Aucun trouble de la personnalité n'a été mis en évidence chez celle qui est accusée du meurtre de Jean Ransy.

Les experts en santé mentale ont témoigné devant la cour d'assises du Hainaut, jeudi après-midi. Selon eux, Béatrice Latinne, accusée de meurtre, est capable de comprendre les choses et donne des réponses cohérentes, malgré une léger handicap mental. Ils ne décèlent pas de trouble mental en lien causal avec les faits.

Béatrice Latinne, 43 ans, a eu un parcours de vie chaotique. Celle qui est accusée du meurtre de Jean Gillard, commis le 27 juillet 2018 à Courcelles, a fait l'objet d'une expertise en santé mentale. Un retard mental léger a été mis en évidence par les experts, un psychiatre et un psychologue. 

Cependant, malgré un quotient intellectuel de 66 (la norme se situant entre 80 et 120), elle capable de comprendre les choses. "On n'est pas dans une absence de discernement", a déclaré un expert devant la cour. 
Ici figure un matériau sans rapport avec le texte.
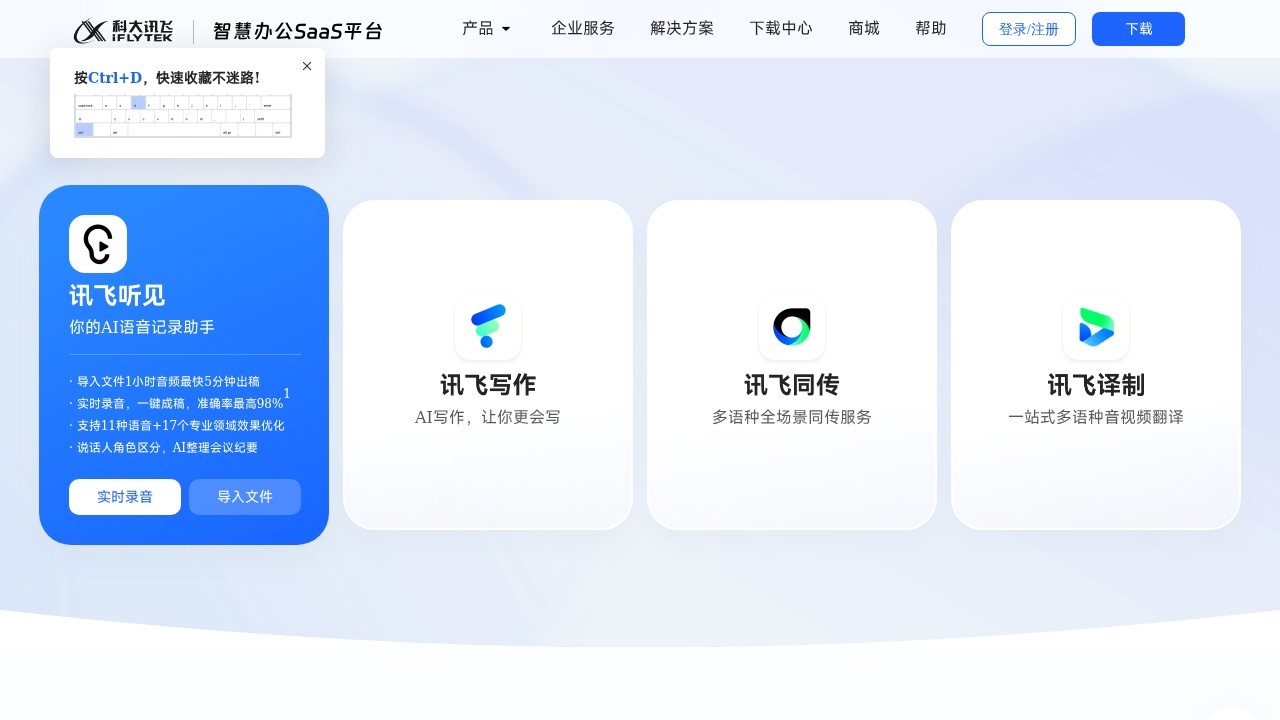Click the 登录/注册 button
The width and height of the screenshot is (1280, 720).
pos(1029,29)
Aucun trouble de personnalité n'a été mis en évidence mais les experts notent que l'accusée présente des traits de personnalité dépendante. "Elle a besoin de s'accrocher à quelqu'un et elle a peur de la séparation. Une angoisse et un mal-être se présentent si elle se sent abandonnée. Elle a aussi des difficultés à exprimer son désaccord avec l'autre", a déclaré un expert. 

Jeudi matin, Béatrice Lattine dit avoir "vu noir" quand Jean lui a annoncé qu'il partait. Ce jour-là, elle avait bu une dizaine de bières. Jean, lui, avait plus de quatre grammes d'alcool par litre de sang. Elle s'est saisie d'un couteau de cuisine, muni d'une lame de vingt centimètres, et elle a frappé dans le ventre, sous le sternum. La lame a tranché l'aorte abdominale et le foie. Elle a ensuite nettoyé l'arme du crime. 

L'audition du médecin légiste a été reportée à lundi matin. Vendredi, la cour entend les témoins de moralité de Jean.